Carnaval

J’avais dit que je vous parlerais de nourriture(s) dans ma prochaine publication, mais ça peut attendre: le carnaval, lui, n’attend pas. Il vient d’ouvrir dans la région, et je peux vous dire qu’on ne niaise pas avec ça, ici.

Hier, il y a eu un grand défilé populaire, qu’on appelle pasacalle. Ce mot veut simplement dire qu’on passe (pasar) par les rues (calles, ou calle au singulier). Ça se prononce «passacaille», comme le genre musical, sauf qu’on prononce de «e» final comme un «é».

Tout le monde met ses ses beaux habits, des groupes viennent de partout – musiciens, troupes de danse, associations de producteurs et productrices de tout ce que vous pouvez imaginer.
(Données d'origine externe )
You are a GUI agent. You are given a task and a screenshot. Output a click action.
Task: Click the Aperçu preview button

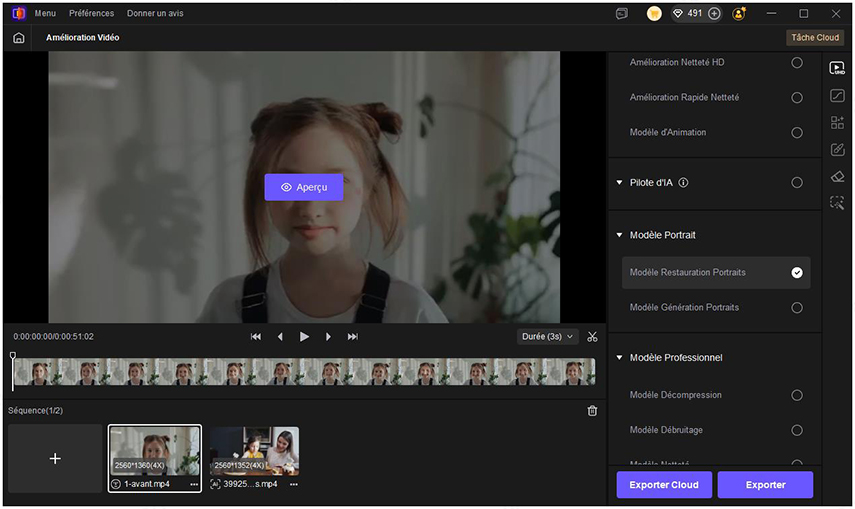tap(304, 187)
Il y a des pains en forme de cochon d’Inde, de bébés, de lapins, de je ne sais quoi; il y a des chars allégoriques qui célèbrent la générosité et la richesse de la Terre; il y a des vendeurs ambulants, des curieux, des enfants, des gens qui lancent de l’eau à pleins seaux sur les participants…

Le défilé s’est mis en branle à 9h30. Quand, vers 13h, recrue de fatigue, j’ai quitté le stade municipal (qui était le point de chute de tout ce beau monde), il y avait encore des gens qui défilaient dans les rues de Caraz. Dans le stade, ceux qui avaient défilé pendant trois heures et plus continuaient de danser. Je ne sais pas comment ils font.

Sur le chemin du retour, au bord de l’hypoglycémie, je me suis arrêtée pour dîner dans un des rares restos où je pouvais espérer manger dans la prochaine heure. Des joueurs de flûte, eux aussi de retour du défilé, remplissaient toute la salle de leur musique suraiguë, j’ai failli devenir encore plus sourde. Mais c’était quand même chouette!

Ça, donc, c’était hier.

Aujourd’hui, sur la place d’Armes, une petite foule assez compacte occupait les gradins installés pour l’occasion, afin d’assister à un concours (si j’ai bien compris) de joueurs de tambour et de flûte (oui, les deux à la fois). Une occasion en or pour les vendeurs de glaces ou de cremoladas (un genre de slush faite, m’a-t-on dit, avec de la glace recueillie à même le Huascaran, ce glacier qui veille sur la ville – mais je demande des preuves).

Les Péruviens adorent le sucre.

Depuis 13 h, de la musique émane sans discontinuer d’une salle de fête à un coin de rue de chez moi. Les fenêtres tremblent dans leur châssis. Des pétarades éclatent un peu partout. C’est la fête!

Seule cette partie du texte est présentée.